DIRECTIONS:
1. In the immigration piece below, condense the paragraph that begins "They, like so many other members of the human race" into one or two shorter sentences that keep its main facts.
2. The immigration piece below names several groups from which variations of the same sentiment are being heard. List every one of those groups.

TEXT SHOWN:
The craziness emanating from Washington with such heartrending consequences for thousands of immigrants has triggered angry responses, including from people hitherto content to accept anything that President Donald Trump does.

He has finally come for a group that even conservative Christian Republicans are unwilling to ignore: children. This pious lot that has elevated political power over its own usually loudly-articulated moral standards seems to have remembered what Jesus said: “Whoever welcomes this little child in my name welcomes me.”

They, like so many other members of the human race, are horrified that children were ripped from parents and held in camps or dispersed to foster care facilities far from where their parents are detained. From the left, the right, the center and the studiously unpolitical, we are hearing variations on the sentiment that this is not the American way and that we are better than this.

Hmmm. Really?

The scenes unfolding at the southern border are shocking and horrifying, to be sure. But anyone who honestly recalls the history of this country realizes that the immigration crisis, as it is being called, is but the latest manifestation of our split personality as a nation.

Collected data entries
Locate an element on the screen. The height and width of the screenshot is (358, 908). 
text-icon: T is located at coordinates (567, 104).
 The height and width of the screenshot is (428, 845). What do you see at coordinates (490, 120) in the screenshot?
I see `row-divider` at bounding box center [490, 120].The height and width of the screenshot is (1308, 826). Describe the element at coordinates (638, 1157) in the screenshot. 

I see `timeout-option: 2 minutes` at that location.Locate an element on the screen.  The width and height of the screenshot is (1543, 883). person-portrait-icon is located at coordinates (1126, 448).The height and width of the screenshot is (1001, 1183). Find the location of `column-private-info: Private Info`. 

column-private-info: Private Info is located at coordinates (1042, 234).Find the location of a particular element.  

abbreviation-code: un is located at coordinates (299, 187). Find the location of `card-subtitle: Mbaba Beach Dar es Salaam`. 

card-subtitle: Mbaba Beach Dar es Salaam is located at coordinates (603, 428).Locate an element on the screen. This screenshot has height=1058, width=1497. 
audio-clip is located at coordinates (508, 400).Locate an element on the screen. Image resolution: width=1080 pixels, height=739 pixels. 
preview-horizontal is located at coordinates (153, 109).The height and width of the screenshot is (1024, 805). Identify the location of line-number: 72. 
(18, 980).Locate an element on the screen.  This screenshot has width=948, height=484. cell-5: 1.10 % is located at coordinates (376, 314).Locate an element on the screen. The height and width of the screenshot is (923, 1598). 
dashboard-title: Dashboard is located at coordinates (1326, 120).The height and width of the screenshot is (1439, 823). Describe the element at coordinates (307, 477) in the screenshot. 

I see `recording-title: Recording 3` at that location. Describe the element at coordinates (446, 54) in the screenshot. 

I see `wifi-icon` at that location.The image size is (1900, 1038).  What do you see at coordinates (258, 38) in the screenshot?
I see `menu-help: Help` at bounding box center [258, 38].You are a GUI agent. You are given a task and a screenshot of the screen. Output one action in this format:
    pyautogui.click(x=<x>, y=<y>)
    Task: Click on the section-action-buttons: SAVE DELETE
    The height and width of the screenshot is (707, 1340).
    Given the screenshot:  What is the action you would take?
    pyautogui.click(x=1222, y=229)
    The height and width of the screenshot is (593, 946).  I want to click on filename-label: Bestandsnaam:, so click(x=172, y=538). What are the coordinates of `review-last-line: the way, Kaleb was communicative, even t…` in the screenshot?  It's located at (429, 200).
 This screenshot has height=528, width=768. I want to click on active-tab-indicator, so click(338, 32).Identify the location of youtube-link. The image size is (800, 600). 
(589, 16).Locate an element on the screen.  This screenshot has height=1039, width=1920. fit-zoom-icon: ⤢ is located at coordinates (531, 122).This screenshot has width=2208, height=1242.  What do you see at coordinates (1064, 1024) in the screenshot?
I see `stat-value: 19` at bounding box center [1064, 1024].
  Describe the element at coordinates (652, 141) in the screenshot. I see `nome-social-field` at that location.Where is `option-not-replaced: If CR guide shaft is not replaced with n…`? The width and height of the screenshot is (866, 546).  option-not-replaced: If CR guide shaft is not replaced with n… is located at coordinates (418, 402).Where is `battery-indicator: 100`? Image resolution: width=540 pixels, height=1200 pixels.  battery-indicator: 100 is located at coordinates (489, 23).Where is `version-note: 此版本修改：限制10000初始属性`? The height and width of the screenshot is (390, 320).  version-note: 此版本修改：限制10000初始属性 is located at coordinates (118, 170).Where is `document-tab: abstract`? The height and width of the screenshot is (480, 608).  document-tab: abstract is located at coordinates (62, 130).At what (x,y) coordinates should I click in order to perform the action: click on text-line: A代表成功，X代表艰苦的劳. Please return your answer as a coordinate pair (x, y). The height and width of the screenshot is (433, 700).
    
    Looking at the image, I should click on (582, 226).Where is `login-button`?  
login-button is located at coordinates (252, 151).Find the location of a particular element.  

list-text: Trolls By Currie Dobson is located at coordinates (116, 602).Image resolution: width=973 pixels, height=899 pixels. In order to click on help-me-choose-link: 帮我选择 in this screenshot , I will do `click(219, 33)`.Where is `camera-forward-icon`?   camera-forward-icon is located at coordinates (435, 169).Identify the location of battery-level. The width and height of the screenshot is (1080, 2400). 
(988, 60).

ANSWER LIST:
1. Like many others, they are horrified that children were taken from their parents and held in camps or sent to distant foster care facilities. People of every political leaning are saying this is not the American way and that we are better than this.

2.
- the left
- the right
- the center
- the studiously unpolitical